Il toponimo del borgo ricorda con ogni probabilità le sue origini, “Mons Pavonis”, il Monte del Pavone, in quanto un tempo questa doveva essere una zona dedita all’allevamento dei variopinti uccelli. A oggi, il paese assomma echi del periodo della dominazione normanna e poi di quella francese, che frazionò il territorio in feudi e baronie, così come artigianato, cucina locale e manifestazioni folcloristiche rimandano a un lontano passato che trasmette ancora tutto il suo fascino. Prova ne sono le botteghe del centro storico di impronta medievale, dove si possono trovare telai in funzione da generazioni, intenti a filare la seta prodotta localmente da oltre settecento anni.

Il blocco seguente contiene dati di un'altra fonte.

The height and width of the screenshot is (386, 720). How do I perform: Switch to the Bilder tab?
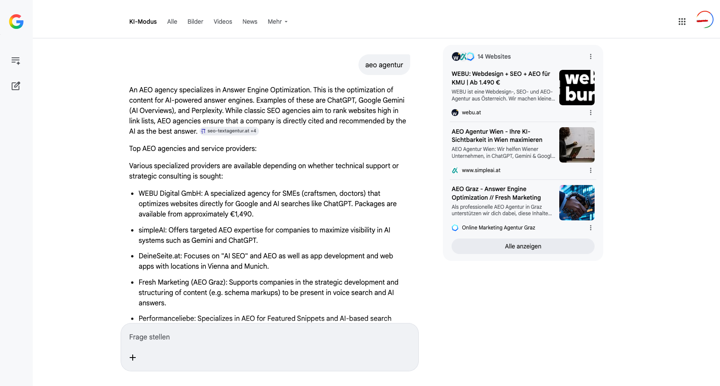click(x=195, y=22)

Castello di Sant’Andrea Apostolo dello Ionio

Fra i borghi della Riviera degli Angeli da non perdere c’è anche Sant’Andrea Apostolo dello Ionio, sorto a cavallo dell’anno Mille per via di un’incursione saracena lungo la costa che costrinse la popolazione greco-bizantina della zona a insediarsi qui. A cambiare le sorti della sua storia, così come di tutta la Calabria, furono due fattori: l’arrivo dei dominatori Normanni nel 1044, e la fondazione della Grancia della Certosa di San Bruno, nelle vicine Serre di San Bruno, che aveva come compito quello di governare le terre annesse alla Certosa per la produzione di derrate agricole per i monaci e non solo.

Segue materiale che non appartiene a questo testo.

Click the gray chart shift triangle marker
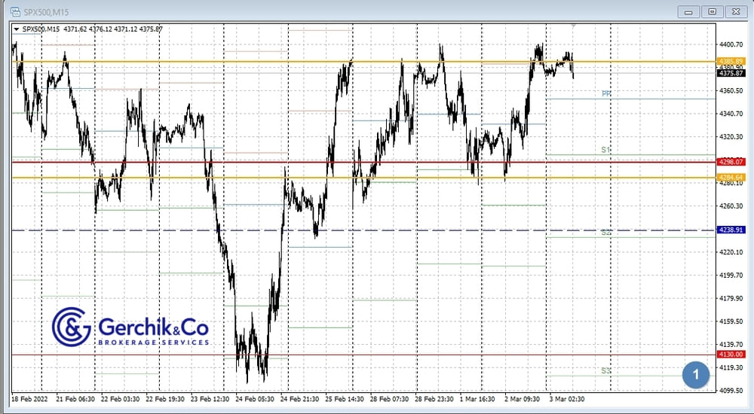754x414 pixels. (x=573, y=26)
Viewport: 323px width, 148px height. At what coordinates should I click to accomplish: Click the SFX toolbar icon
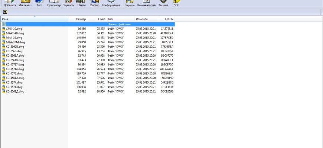pyautogui.click(x=176, y=3)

Nonostante vari passaggi di mano, dall’Ordine dei Certosini ai Cistercensi e viceversa, per quasi 800 anni la zona godette di una certa prosperità, così come testimonia anche ciò che rimane del Castello di Sant’Andrea Apostolo dello Ionio. Edificato nel 1532 dal feudatario Toraldo di Ravaschiera su commissione dall’imperatore Carlo V, nel ‘700 passò in mano alla dinastia dei Borbone, e poi nell’800 ai francesi, che presero possesso di tutto il territorio di Sant’Andrea. A prendere la scena fu infine la famiglia Scoppa, che fece costruire un palazzo nobiliare oggi dimora delle Suore Riparatrici.

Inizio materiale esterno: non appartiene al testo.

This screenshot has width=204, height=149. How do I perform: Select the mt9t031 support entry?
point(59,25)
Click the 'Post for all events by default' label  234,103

Il Paese delle dodici torri

La Torre di Vinciarello, detta anche di “sopraguardia” o “cavallara”, è l’unica superstite delle dodici che un tempo svettavano in questo piccolo borgo affacciato sulla costa ionica, parte del comune di Guardavalle, in provincia di Catanzaro. Noto non a caso come “Il Paese delle dodici torri”, Vinciarello è una sorta di San Gimignano di Calabria, che al posto dei de’ Medici o dei Granduchi fino al 1799 vide avvicendarsi normanni, aragonesi e svevi, costringendo la popolazione locale a creare un sistema difensivo importante, che prevedeva appunto torri di avvistamento nei punti più alti dell’abitato.

Venendo nel dettaglio alla torre di Vinciarello, essa fu costruita nel 1485 dal feudatario Vincio Spedalieri con lo scopo di difesa del litorale contro le incursioni dei Turchi, assumendo più propriamente la funzione di residenza fortificata ma riuscendo poi ad adattarsi nel tempo a nuovi usi e necessità. Se inizialmente al piano terra c’era la scuderia e al primo piano gli alloggi dei soldati, nel ‘700 fu trasformata in un frantoio a servizio delle terre del feudo, fino ad arrivare ai giorni nostri, in cui è adibita a dimora privata, ricca di quel fascino che solo la storia sa dare.